* _PROBLEM DESCRIPTION_
Only the lines from the start of the data through the one containing "Given: Toggle completion" belong in your answer; return them exactly.
○ ○ ○ ○
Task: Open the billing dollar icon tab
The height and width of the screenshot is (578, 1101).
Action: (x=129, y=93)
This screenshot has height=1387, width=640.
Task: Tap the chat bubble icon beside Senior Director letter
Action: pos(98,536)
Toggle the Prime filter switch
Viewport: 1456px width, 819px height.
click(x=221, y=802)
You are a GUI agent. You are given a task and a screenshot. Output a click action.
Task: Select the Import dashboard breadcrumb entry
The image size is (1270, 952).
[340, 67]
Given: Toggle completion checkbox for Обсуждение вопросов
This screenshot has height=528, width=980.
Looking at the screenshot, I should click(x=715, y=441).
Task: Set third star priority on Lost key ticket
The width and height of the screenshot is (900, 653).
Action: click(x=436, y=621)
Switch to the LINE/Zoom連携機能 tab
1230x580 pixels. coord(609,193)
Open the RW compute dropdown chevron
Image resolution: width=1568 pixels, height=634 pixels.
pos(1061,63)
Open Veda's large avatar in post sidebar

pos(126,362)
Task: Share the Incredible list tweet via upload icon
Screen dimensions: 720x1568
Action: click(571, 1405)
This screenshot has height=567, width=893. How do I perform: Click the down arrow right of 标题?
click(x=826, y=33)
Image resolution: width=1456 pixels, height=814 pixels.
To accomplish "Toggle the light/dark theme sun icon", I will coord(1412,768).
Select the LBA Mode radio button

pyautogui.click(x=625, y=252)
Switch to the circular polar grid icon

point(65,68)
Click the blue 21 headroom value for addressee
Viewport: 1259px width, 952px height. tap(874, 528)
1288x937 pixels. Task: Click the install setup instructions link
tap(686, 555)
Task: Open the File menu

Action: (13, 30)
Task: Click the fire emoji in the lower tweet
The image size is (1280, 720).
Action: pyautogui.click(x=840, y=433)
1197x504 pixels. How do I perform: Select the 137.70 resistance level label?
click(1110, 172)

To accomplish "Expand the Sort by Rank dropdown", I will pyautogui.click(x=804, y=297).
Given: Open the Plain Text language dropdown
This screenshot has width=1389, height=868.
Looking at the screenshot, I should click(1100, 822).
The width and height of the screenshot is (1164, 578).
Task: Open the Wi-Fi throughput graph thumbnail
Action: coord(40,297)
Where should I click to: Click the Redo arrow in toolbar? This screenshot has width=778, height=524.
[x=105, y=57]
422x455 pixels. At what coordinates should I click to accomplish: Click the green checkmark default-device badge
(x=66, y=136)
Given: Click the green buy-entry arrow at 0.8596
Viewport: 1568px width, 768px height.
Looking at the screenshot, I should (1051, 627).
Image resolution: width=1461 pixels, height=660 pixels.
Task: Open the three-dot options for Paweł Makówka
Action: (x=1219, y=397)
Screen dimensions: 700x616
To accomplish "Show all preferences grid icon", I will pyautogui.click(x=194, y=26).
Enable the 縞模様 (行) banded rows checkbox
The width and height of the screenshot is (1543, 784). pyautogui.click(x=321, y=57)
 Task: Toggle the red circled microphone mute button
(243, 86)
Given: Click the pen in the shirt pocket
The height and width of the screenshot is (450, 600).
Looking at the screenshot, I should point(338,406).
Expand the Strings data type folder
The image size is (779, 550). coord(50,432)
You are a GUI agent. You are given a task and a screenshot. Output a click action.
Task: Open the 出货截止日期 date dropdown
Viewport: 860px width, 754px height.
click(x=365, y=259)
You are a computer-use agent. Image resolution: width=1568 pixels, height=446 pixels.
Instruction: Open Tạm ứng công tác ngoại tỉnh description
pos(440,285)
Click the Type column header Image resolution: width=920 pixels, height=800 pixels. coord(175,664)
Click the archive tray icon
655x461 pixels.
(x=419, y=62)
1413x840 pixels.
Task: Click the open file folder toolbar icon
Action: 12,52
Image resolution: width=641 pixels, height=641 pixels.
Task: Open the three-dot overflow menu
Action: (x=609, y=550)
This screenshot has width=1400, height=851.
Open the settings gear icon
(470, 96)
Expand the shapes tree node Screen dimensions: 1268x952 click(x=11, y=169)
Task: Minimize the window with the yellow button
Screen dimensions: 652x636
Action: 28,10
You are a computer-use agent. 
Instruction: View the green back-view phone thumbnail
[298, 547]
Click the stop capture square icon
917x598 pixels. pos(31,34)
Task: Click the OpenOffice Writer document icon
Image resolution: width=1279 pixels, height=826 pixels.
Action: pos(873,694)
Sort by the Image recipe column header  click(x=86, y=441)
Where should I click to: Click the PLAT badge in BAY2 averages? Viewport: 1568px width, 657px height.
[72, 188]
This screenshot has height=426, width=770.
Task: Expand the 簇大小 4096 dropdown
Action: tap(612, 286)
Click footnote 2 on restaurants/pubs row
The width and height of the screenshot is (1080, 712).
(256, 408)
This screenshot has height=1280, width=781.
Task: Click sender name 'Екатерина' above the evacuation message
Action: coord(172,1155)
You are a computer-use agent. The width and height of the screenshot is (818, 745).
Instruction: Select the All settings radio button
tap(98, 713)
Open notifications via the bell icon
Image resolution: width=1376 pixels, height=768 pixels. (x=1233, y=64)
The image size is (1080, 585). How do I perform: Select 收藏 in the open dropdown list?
○ ○ ○ ○
* _THE COMPLETED TASK_
Task: Open the billing dollar icon tab
The height and width of the screenshot is (578, 1101).
Action: (x=129, y=93)
This screenshot has height=1387, width=640.
Task: Tap the chat bubble icon beside Senior Director letter
Action: pos(98,536)
Toggle the Prime filter switch
Viewport: 1456px width, 819px height.
click(x=221, y=802)
You are a GUI agent. You are given a task and a screenshot. Output a click action.
Task: Select the Import dashboard breadcrumb entry
The image size is (1270, 952).
[340, 67]
Given: Toggle completion checkbox for Обсуждение вопросов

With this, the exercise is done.